Later, Richstone played audio clips from statements Barahona gave to detectives a day later. In them, he said he was trying to run away and had doused himself with the chemicals after he stopped along the road in an apparent suicide attempt. He told detectives it was possible that some of the chemicals accidentally splashed on his son.

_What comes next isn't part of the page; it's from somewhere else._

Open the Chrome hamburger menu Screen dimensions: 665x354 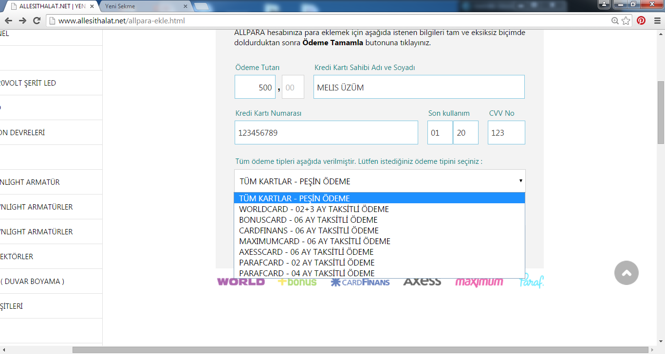click(x=657, y=21)
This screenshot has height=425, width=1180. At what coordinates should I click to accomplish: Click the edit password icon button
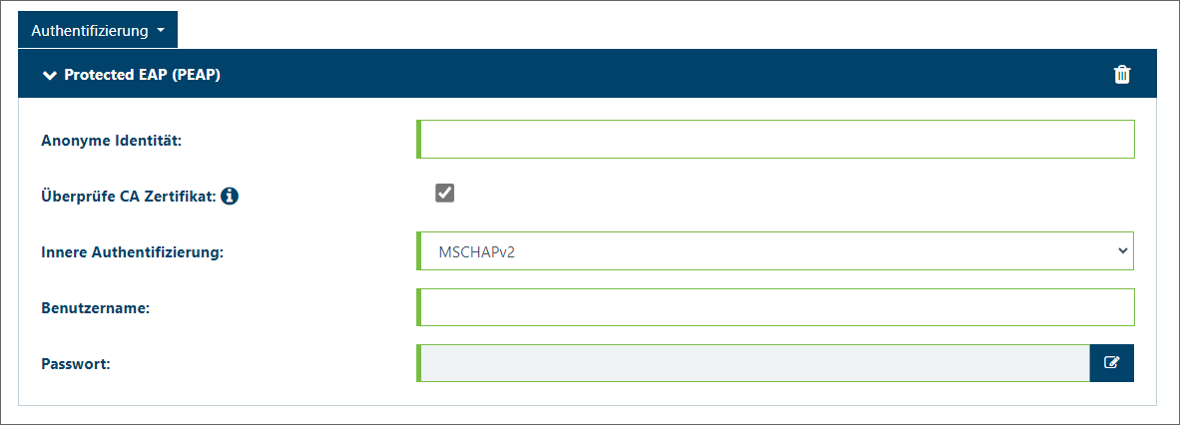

Richstone used those statements to argue that Barahona was definitely in Palm Beach County when Victor Barahona was soaked in the chemicals.

The statement’s played in court Friday, also offered a glimpsed into how Jorge Barahona initially explained his Nubia’s death.

After detectives asked him why he was running away, he replied: “What happened? My daughter died. She’s in the back of that truck.”

“My daughter, she’s on medication,”he continued, adding that she had stopped taking the medication before he said: “And then she died.”

The Barahona children’s plight, which garnered state and national attention, became the subject of a Blue Ribbon task force charged with looking into the Florida Department of Children and Families’ handling of the case.

Jorge Barahona and his wife, Carmen, are facing first-degree murder charges in Miami in Nubia’s death. But Palm Beach County authorities also charged him with attempted murder in connection with Victor’s injuries.

He is expected to stand trial on the Palm Beach County charges later this year.